* [Exercise goal] The lines to copy from the data below are those that hold the string "radio".

Stored dataset items

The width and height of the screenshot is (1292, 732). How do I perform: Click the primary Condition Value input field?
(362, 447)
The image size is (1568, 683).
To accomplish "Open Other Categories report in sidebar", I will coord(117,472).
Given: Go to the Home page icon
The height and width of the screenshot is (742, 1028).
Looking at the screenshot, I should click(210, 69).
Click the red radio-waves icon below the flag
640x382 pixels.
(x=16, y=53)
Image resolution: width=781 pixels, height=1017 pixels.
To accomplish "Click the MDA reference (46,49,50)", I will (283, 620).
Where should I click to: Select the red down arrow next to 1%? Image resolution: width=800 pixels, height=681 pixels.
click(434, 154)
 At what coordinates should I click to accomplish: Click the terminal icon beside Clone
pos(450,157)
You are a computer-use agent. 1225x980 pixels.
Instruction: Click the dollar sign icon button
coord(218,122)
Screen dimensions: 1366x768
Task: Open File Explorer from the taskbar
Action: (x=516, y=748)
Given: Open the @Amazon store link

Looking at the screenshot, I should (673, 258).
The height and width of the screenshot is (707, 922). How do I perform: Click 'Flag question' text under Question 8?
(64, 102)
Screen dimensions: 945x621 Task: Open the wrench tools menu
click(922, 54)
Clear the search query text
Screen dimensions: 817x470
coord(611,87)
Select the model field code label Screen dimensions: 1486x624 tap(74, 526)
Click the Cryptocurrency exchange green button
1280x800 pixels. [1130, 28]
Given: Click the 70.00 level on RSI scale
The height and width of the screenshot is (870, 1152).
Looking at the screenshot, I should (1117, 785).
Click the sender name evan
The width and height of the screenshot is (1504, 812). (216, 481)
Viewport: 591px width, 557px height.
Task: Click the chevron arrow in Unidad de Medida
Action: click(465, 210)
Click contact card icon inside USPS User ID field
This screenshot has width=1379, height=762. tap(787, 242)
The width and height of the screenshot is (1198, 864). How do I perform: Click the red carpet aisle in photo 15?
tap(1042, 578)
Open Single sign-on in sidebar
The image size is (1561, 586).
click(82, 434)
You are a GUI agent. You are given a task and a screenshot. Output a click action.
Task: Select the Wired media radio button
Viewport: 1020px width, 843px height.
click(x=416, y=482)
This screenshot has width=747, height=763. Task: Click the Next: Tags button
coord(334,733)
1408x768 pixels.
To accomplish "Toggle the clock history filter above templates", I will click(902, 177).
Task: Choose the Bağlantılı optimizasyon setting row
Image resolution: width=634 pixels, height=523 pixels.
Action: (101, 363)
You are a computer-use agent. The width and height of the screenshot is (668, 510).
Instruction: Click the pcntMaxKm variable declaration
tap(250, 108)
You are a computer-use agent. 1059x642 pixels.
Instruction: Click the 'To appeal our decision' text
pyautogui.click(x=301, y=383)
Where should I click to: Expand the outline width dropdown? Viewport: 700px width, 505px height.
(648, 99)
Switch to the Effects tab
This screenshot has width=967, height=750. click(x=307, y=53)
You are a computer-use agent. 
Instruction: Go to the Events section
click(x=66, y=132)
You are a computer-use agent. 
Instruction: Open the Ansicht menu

* [Answer section]
Click the red radio-waves icon below the flag
Task: Select the Wired media radio button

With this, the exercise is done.